La niña nonageneria no deja de llorar, su llanto atrapa mi corazón, su desconsuelo no encuentra respuesta. 

Le paso la mano por ese pelo blanco, lacio, bajo hacia su cara y le seco con las yemas de mis dedos las lagrimas que se hacen camino entre su piel marchitada, pero la niña no calla. Sus ojos grandes destacan en una cara cansada, perdidos en el infinito. La niña se encuentra sola, le digo que la quiero, pero no me oye. 

Me siento en el brazo de su sillón, siempre el mismo, le agarro las dos manos colocándolas entre la mía, la miro a los ojos, se ha percatado de mi existencia. ¿Cómo puede expresar tanto una mirada?. Sus pupilas se han clavado en las mías y con un gesto de agradecimiento sus lágrimas cesan. La niña ahora está en calma, ya no se siente sola, pero no habla. 

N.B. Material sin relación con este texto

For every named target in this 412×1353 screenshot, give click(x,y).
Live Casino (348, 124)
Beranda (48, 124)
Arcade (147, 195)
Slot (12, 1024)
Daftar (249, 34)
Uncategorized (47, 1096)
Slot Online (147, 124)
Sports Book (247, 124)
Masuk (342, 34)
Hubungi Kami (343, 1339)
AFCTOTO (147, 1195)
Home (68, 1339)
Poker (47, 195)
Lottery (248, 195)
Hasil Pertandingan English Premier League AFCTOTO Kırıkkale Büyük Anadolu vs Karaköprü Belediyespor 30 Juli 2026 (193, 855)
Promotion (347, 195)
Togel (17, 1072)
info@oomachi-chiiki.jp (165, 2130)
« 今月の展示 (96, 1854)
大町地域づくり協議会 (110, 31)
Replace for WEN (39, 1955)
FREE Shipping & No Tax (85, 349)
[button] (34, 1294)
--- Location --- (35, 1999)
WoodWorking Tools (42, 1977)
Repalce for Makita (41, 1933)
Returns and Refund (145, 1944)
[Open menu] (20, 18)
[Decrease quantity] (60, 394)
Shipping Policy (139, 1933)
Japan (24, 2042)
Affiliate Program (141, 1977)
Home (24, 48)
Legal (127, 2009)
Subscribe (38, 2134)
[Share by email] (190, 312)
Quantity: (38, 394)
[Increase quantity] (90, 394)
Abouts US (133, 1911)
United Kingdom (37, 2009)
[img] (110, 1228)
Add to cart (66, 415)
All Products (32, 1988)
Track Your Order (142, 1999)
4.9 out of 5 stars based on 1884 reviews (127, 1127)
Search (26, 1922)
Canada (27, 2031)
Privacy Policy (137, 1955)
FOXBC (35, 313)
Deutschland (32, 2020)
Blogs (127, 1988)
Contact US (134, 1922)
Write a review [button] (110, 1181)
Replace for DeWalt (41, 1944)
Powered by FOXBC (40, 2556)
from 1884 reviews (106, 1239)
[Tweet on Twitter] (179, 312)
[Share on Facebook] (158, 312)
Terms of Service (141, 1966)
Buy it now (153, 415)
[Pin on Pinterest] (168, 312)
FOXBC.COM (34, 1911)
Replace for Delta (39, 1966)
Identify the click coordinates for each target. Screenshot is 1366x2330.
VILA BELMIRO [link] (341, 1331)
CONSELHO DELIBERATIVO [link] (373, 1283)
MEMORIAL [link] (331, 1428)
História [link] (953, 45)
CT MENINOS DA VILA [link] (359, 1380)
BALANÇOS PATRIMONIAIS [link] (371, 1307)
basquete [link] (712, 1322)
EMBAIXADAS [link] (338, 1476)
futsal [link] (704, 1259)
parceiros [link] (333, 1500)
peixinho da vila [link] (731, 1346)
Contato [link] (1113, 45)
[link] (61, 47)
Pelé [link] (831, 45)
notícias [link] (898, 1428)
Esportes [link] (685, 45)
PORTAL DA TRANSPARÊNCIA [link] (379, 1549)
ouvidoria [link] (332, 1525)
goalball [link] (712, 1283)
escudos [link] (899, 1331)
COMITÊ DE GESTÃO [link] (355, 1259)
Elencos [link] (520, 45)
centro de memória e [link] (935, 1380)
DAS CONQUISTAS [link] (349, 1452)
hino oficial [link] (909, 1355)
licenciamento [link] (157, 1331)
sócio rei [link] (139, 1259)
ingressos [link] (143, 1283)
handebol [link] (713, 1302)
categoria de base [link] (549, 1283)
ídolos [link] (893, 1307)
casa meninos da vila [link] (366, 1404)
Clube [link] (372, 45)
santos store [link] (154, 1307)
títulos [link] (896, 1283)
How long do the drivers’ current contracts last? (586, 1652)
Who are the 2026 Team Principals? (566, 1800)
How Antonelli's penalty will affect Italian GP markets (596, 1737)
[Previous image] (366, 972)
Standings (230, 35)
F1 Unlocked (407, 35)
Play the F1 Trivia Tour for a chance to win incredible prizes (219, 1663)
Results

Una sonrisa aparece en sus labios agrietados. Ahora son sus manos las que agarran las mías para impedir que me vaya.

Han pasado algunas horas, en un silencio sólo roto por su débil respirar, un silencio que dice tantas cosas como las que no se han dicho a lo largo de una vida. Un silencio de agradecimiento que no merezco. 

La niña de 90 años está en calma. Ya me ha pasado el testigo de la vida.